**Page extract**

Dominican Republic could lose US$400 million due to drop in Russia and Ukraine tourism
The economic adviser to the Executive Branch, Pedro Silverio, stated that the Russian invasion of Ukraine is affecting the Dominican economy, which is affected by tourism and increases in fuel and grain prices.
He stated that last year 260,000 tourists arrived in the country from Russia and Ukraine, and everything was planned so that in 2022 the figure would double, but the outbreak of the war closed the markets, which may mean that the country stops receiving approximately US$400 million.
When interviewed by Pablo McKinney on his television program “McKinney” by Color Vision, he added that the conflict is creating great uncertainty in world trade since Russia participates in the sale of oil, gas, and finished products in Europe and the United States.
He considered that the sanctions imposed on Russia would be difficult to dismantle even after the military operation was over.
President Luis Abinader’s adviser also explained that in the face of the inflationary effects caused first by the pandemic and now by the war in Ukraine, the government is responding with a combination of monetary and fiscal policy.
“President Abinader’s commitment to macroeconomic stability is non-negotiable, and he is permanently working with his economic team. That is why the government makes decisions to protect the most vulnerable and take care of macroeconomic stability,” Silverio pointed out.

**Aim of the exercise**
According to the article on Dominican tourism, why could the Dominican Republic stop receiving about US$400 million? Answer in one to three sentences.

**Data section**
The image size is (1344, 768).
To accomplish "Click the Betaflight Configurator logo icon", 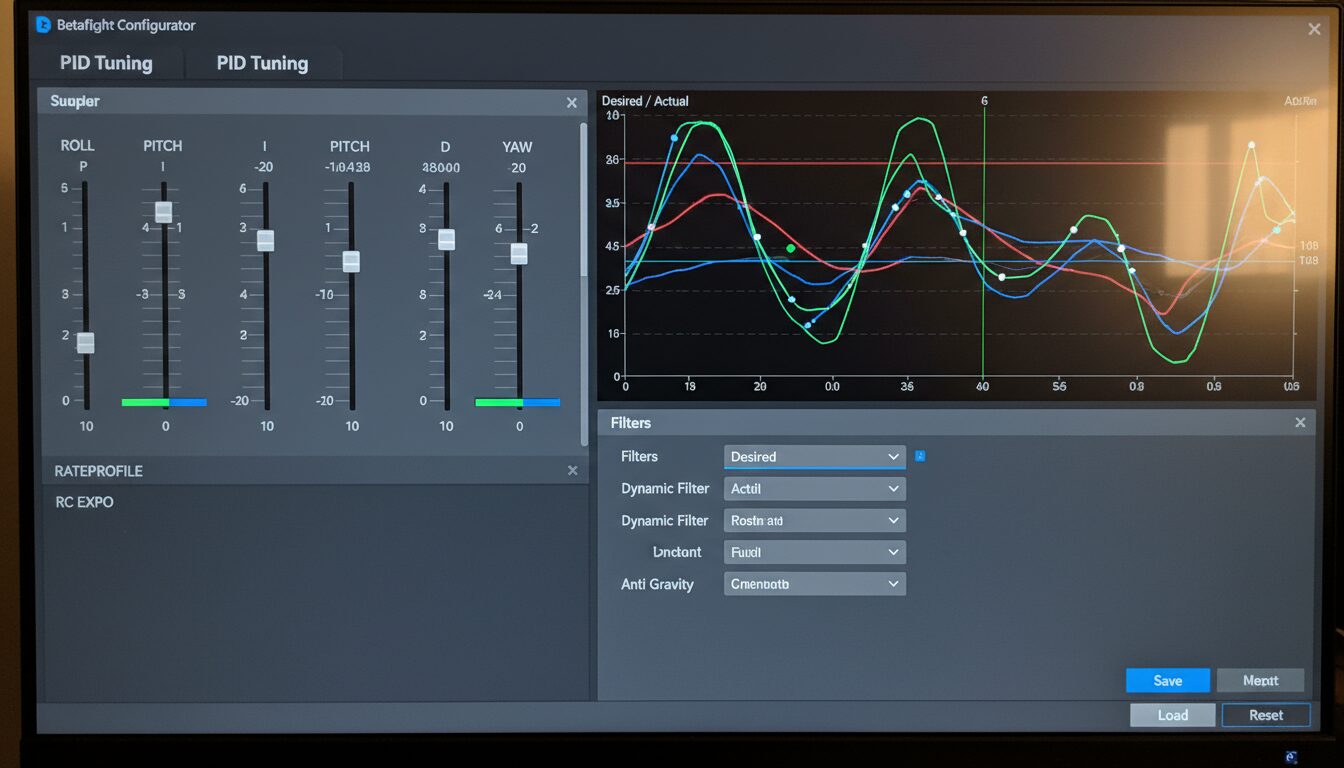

**Task response**
Last year 260,000 tourists came to the country from Russia and Ukraine, and the plan was for that figure to double in 2022. The outbreak of the war closed those markets, so the country may lose approximately US$400 million.